Two spacecraft flew around Venus at once: this is how it looks

Two spacecraft flew around Venus at once: this is how it looks
Two spacecraft flew around Venus at once: this is how it looks

This week, two space probes flew around Venus at once, performing regular gravitational maneuvers to increase speed during their missions.

Unfortunately, both missions of the European Space Agency (ESA) Solar Orbiter, ESA and the Japan Aerospace Exploration Agency (JAXA) BepiColombo are not aimed at studying Venus, however, both spacecraft recorded a flight around the planet with their auxiliary cameras.

The Solar Orbiter flew 7995 kilometers from the surface of Venus. Its main camera is constantly facing the Sun, so the device only recorded a flight around Venus at high speed in black and white format.

BepiColombo is aimed at studying Mercury, so its main camera will open when the device approaches this planet. Nevertheless, this probe also captured the approach to Venus.

Despite the meager images that both spacecraft transmitted, they will still collect important scientific data about the magnetic and plasma environment of Venus. Researchers estimate that this information will take several months to process.

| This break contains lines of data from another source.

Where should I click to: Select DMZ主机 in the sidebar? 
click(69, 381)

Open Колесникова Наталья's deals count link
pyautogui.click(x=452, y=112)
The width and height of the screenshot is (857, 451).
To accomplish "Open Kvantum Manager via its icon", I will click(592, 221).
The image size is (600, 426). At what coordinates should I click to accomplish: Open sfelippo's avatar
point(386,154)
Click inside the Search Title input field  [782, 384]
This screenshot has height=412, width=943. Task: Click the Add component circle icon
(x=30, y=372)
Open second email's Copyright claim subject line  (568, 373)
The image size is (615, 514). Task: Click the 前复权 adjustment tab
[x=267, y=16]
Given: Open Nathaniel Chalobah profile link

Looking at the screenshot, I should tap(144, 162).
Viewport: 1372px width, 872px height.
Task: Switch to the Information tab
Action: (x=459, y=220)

Both vehicles move one behind the other and are located at a distance of approximately 575,000 kilometers.

The Solar Orbiter mission aims to study the polar regions of the Sun, inaccessible from the Earth and other places of the ecliptic. The device will perform detailed measurements of the inner heliosphere and the incipient solar wind, as well as conduct observations of the polar regions of the Sun, which are difficult to do from Earth.

The BepiColombo mission aims to study Mercury. Within its framework, the second flyby of Venus took place, and the first approach with Mercury will take place on October 2, 2021. The mission should work at least until December 2025.

Among its goals are the study of the composition of the planet's surface, the origin of the magnetic field and interaction with the solar wind, mapping of hydrogen-containing compounds in the polar regions and other scientific tasks.